Incêndios: Chamas “bateram à porta” de agricultor de Oliveira do Hospital pela segunda vez

As chamas bateram, pela segunda vez, à porta de um agricultor de Avô, em Oliveira do Hospital, e sem pedir licença levaram-lhe os anexos, o motocultivador, a lenha, as árvores de fruto e metade de uma vinha.
“O fogo desta vez veio mais lento e não me levou tudo. Ficou a minha casa, com cerca de 28 metros quadrados, os animais – uma gata, um burro, patos, galinhas e ovelhas – também sobreviveram nem sei bem como conseguiram fugir”, contou Helder Correia, sentado à entrada daquela que passou a ser a sua habitação, um antigo barracão que ampliou depois dos incêndios de outubro de 2017 lhe terem destruído a casa.
O acesso ao terreno deste agricultor, na Quinta do Pisão, faz-se depois de curvas e contracurvas, com a subida a permitir avistar a imensidão da paisagem pintada quase toda ela de negro e com um odor a queimado ainda muito carregado.
“Isto está 99% preto, mas não foi tão mau como em 2017. Ainda se vê um bocadinho de verde aqui e ali. Há oito anos foi bem pior, fiquei na miséria”, lamentou.

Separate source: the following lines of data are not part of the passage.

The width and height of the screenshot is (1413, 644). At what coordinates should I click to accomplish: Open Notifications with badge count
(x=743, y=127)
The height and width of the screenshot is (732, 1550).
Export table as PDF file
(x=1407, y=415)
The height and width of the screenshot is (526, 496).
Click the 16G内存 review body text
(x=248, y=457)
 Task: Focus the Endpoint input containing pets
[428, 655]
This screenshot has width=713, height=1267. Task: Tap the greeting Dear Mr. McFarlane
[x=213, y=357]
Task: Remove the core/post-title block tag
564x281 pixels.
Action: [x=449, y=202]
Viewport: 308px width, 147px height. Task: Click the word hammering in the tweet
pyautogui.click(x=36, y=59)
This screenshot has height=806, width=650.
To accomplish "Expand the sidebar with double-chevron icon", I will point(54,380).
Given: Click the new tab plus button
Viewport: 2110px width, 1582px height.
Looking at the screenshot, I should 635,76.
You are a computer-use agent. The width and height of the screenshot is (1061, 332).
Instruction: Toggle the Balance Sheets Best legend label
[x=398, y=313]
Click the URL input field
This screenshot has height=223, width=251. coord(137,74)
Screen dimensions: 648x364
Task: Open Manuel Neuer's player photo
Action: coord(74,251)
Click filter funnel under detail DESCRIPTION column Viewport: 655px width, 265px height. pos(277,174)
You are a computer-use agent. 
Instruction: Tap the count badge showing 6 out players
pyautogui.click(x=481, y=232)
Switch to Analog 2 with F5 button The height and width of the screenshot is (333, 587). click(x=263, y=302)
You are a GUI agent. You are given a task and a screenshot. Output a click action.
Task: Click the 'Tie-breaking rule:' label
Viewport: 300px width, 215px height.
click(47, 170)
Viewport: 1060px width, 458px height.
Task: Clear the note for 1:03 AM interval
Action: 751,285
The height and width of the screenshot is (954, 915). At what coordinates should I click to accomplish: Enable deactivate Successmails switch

Em conversa com a agência Lusa, o agricultor de 66 anos contou que, em outubro de 2017, as chamas chegaram aos seus terrenos a uma velocidade assustadora e temeu nem conseguir ter tempo suficiente para fugir.
“Eu e a minha mulher só levámos a roupa do corpo. Ardeu-me a casa, os anexos, os terrenos e uma casa de turismo rural que era o meu principal sustento”, lamentou.
No dia a seguir aos incêndios de há oito anos, ele e a sua esposa Mariana, uma holandesa que vive em Portugal há quase 40 anos, viram-se “todos sujos, suados e a cheirar a queimado” e sem sítio para tomar um banho.
“Nós até vivíamos razoavelmente bem e depois nem sequer tínhamos onde tomar banho. Acabámos a tomar banho no rio, sem toalha para nos secarmos e a termos de voltar a vestir a mesma roupa suja”, recordou.
Foi então que deu por si a pensar na vida e no que iria fazer, mas a onda de solidariedade que se gerou nos dias seguintes transmitiu-lhe alguma esperança para recomeçar.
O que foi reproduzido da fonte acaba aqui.